The founder of US patient network PatientsLikeMe wants to pilot his site’s technology in the NHS.
PatientsLikeMe connects people with others who have the same disease or condition and allows them to track and share their experiences.
They generate data about the real-world nature of disease that can be used by researchers, pharmaceutical companies and providers to develop products and services.
James Heywood created the site after his brother Andrew was diagnosed with motor neurone disease.
In a well-received talk at the NHS Innovation Expo 2013 last week, Heywood said involving patients was key to, “getting the health system to become what it can become”.
“Data like this doesn’t exist in any system in the world and these people enter it all themselves because they want to get better,” he said.
Heywood told his expo audience that PatientsLikeMe users had fewer A&E visits and felt their health was better under control than non-users.
The site also alerts patients to any clinical trials of treatments for their disease within a 25-mile radius.
Heywood said he wanted to work in the UK because the NHS was, “both great and not remotely what it could be.”
He told EHI in an exclusive interview that the NHS was facing the need to cut costs, while not diminishing service levels and sites such as PatientsLikeMe could help to achieve that.
The result of a financial squeeze was often felt by the less-common, more expensive disease areas.
“It’s important to ensure that these complicated specialist diseases maintain or improve quality while you are centralising cost because it’s too easy to reduce cost by denying care,” he said.
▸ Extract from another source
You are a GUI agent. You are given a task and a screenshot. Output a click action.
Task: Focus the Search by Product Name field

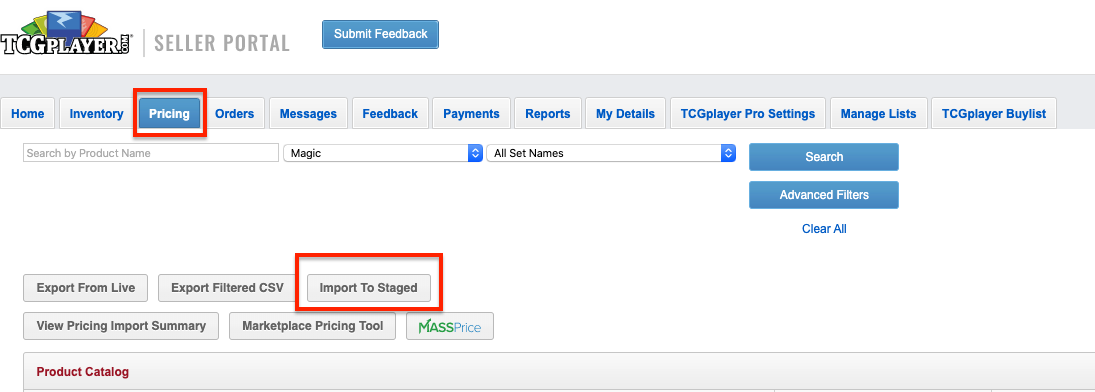151,153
“We’re looking for the opportunity to demonstrate that we can measure and improve the quality of care and improve patient lives through participation and ultimately if you do it well you begin to bend the cost curve.”
In the UK, this would involve integrating with the Spine and being able to pull and push data from electronic patient record systems.
Heywood said the organisation already had 2.5 staff in the UK and had between 40-50 NHS staff visit over the past few years.
He said it took 6-9 months of development to create a measure for severity and impact of an illness, which could then become part of the PatientsLikeMe network.
His organisation had already done this for 12 long-term illnesses and he wanted to collaborate with the NHS on producing more.
Heywood said pilots with the NHS could range from making the measurement a requirement of care, to being a completely voluntary system where patients could contribute their outcomes to improve the NHS and help other researchers. NHS patients would not have to create a public profile so they could contribute privately.
“Electronic medical records are not an effective way to capture meaningful patient-centred outcomes, a new patient outcome application layer like PatientsLikeMe would need to be attached to the EMR to ensure the NHS is capturing the right outcomes,” he said.
“We need to pick areas where we can demonstrate value and roll it out. It’s a cultural shift towards doctors and patients and the system all learning together.”
Heywood explained that the obvious criticism of the benefits of increased patient participation was that many people were not capable of doing it.
“But a few empowered individuals can really change the behaviour of the entire system and really create learning,” he added.